Rolling blues, swinging sixties and sinister secrets

Rolling blues, swinging sixties and sinister secrets

We take a look backwards, and forwards to some entertaining music and books

No Blacks, No Irish, No Tolerance

Soho, 1965. In a tiny two-bed flat above a Turkish café on Neal Street lives Anna Treadway, a young dresser at the Galaxy Theatre. Her employer, American actress Iolanthe Green disappears after an evening’s performance and the newspapers are wild with speculation about her fate.

Irish Detective Hayes is put on the case, but no trace is found of the actress and interest fades. In the mission to track her down, Anna encounters Aloysius, a young black accountant from Jamaica who aspires to be middle class and English. She is also involved with the café owner, Ottmar, an exiled Turkish Cypriot, and his family, in particularly his sixteen-year-old daughter Samira.

The mix of cultures and race is woven through the story and reveals the prejudice and ignorance of London in the sixties. In the dark side of the Swinging Sixties, Anna encounters a city she did not know existed: jazz clubs and prison cells, backstreet doctors and seaside ghost towns.

Anna is drawn to Aloysius but discrimination affects their relationship as with the Irish and Turkish families. The racial tension and suspicion has been well depicted by the author and although there is still intolerance today, we have hopefully moved on from the bigotry of the 1960s.

The mystery is eventually solved in a chase across Britain involving other misfit characters and plot twists. I was left slightly confused at the end but I think that was deliberate.

Miss Treadway and the Field of Stars by Miranda Emmerson is published by Harper Collins on 12 January 2017 in hardback RRP £12.99

One Girl two characters

This debut novel is certainly a tour de force and in the finest style of modern psychological thrillers it offers an intriguing twisted and chilling story of a 15-year-old girl whose mother is a serial killer.

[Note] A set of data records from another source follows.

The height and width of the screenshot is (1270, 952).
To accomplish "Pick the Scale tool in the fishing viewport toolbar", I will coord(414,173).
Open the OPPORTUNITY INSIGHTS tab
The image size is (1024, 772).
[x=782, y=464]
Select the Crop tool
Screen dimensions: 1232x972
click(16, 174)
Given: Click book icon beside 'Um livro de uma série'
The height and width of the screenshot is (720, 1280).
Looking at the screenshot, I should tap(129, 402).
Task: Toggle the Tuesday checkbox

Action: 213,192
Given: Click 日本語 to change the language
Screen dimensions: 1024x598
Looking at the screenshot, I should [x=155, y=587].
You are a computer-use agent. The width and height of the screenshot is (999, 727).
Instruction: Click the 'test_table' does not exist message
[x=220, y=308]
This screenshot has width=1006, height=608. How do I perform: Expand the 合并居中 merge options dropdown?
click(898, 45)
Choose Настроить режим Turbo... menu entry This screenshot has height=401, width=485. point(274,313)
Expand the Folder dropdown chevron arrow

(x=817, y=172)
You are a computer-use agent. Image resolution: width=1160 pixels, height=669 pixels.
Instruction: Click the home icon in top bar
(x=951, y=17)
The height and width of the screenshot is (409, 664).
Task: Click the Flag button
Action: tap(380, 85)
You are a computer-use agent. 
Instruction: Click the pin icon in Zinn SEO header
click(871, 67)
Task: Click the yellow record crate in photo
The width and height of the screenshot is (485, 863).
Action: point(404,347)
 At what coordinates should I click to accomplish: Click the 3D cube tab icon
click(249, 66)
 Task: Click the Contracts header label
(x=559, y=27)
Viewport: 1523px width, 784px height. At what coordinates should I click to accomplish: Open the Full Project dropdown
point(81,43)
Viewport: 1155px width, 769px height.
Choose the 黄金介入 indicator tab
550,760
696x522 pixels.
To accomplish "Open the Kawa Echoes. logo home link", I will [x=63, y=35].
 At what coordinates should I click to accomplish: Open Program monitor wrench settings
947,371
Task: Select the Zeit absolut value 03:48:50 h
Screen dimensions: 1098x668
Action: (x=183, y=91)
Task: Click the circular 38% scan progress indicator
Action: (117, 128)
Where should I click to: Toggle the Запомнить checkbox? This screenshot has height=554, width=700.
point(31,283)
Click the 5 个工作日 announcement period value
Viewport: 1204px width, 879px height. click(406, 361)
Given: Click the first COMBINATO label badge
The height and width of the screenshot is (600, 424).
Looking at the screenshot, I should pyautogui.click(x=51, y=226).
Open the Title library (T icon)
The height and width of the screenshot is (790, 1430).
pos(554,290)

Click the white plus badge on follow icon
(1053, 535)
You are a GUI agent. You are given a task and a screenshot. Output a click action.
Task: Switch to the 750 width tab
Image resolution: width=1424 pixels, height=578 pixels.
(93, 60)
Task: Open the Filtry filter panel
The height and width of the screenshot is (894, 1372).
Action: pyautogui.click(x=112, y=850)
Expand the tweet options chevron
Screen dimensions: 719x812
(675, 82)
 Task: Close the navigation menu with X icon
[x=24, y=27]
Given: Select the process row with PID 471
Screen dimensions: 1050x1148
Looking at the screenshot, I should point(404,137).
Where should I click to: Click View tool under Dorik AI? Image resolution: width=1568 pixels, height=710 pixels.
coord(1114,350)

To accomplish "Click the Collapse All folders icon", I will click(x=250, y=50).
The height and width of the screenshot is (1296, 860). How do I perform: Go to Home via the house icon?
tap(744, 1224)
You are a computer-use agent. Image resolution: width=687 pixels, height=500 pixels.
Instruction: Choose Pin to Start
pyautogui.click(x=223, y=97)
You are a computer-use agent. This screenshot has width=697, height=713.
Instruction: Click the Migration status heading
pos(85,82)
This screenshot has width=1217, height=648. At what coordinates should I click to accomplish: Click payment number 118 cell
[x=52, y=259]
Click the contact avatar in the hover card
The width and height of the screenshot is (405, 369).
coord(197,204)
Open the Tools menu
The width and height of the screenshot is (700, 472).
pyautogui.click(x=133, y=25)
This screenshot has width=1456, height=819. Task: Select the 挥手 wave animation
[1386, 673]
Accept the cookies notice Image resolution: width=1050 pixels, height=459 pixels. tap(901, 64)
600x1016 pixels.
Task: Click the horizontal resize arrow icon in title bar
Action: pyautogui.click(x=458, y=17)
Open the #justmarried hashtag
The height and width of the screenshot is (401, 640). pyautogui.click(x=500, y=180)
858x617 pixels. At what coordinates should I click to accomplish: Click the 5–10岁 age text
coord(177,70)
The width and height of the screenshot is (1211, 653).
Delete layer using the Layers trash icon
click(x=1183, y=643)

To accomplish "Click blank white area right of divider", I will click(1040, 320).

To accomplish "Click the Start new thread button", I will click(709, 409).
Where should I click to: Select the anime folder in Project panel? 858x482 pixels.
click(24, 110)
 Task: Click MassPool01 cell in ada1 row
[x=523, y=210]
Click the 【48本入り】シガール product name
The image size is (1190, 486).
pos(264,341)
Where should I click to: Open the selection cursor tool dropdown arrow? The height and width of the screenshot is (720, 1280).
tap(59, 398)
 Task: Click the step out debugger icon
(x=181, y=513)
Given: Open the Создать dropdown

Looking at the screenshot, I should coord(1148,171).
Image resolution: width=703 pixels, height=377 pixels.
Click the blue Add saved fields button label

The narrative is told in the first person by Annie who has assumed her new identity as Milly being fostered by Mike and Saskia while she awaits her mother’s trial. They have a daughter, Phoebe, the same age as Milly who is intent on making Milly’s life even more unbearable.

We feel sympathy for Milly and her situation is fraught with tension and as the disturbing facts are slowly revealed we wondered how she could have tolerated her mother’s behaviour for so long, while understanding the influence she was under.

The murders are of young children making the subject truly horrific, but the author writes with sufficient restraint not to give us too many unpalatable details, yet still leaves the reader with a sense of revulsion.

Beautifully written and threaded with gripping anxiety Milly clings to sanity and longs for normality, whatever that is.

This book is being heralded as a must read of 2017 and I suspect that it will be received with much acclaim. Disturbing as it is, the genre is hugely popular, sadly the theme is too common, but nevertheless worth reading.

Good Me Bad Me by Ali Land is published by Penguin UK – Michael Joseph on 12 January 2017 in hardback RRP £12.99.

Rolling out the Blues

On April 7th, 1962, three young Englishmen obsessed with American blues met for the first time, at the Ealing Jazz Club in London.

Now over 50 years later they have recorded a wholly blues album which was released on 2nd December 2016 and went straight to number one in the charts. Whoever would have thought when Mick and the boys gyrated onto the music scene much to the horror of our parents, that they would still be playing and recording let alone touring in this day and age.

As a huge blues fan and a follower of The Rolling Stones since “I can’t get no satisfaction” hit the airways in 1964, I am biased. So yes, I love this album and am pleased that it has been released and done so well. The Stones logo originally used on the album cover, Sticky Fingers, of lips and a tongue, adorns this cover and has now appropriately, turned blue.

In a year when we have seen new releases from old favourites, such as Cliff Richard, Madness, Rick Astley and Sting it is good to hear that old musicians never die they just release another album. Especially doing well if of course, they do actually die: Leonard Cohen, David Bowie and Elvis Presley.

The tracks on Blue and Lonesome are not new, they are re worked version of original blues songsby the likes of Little Walter, Howlin’ Wolf and Jimmy Reed. Given some new but authentic blues twists and with some help from others such as Eric Clapton who could not resist the temptation to join in.

Blue and Lonesome by The Rolling Stones was released on 2nd December 2016 on various formats.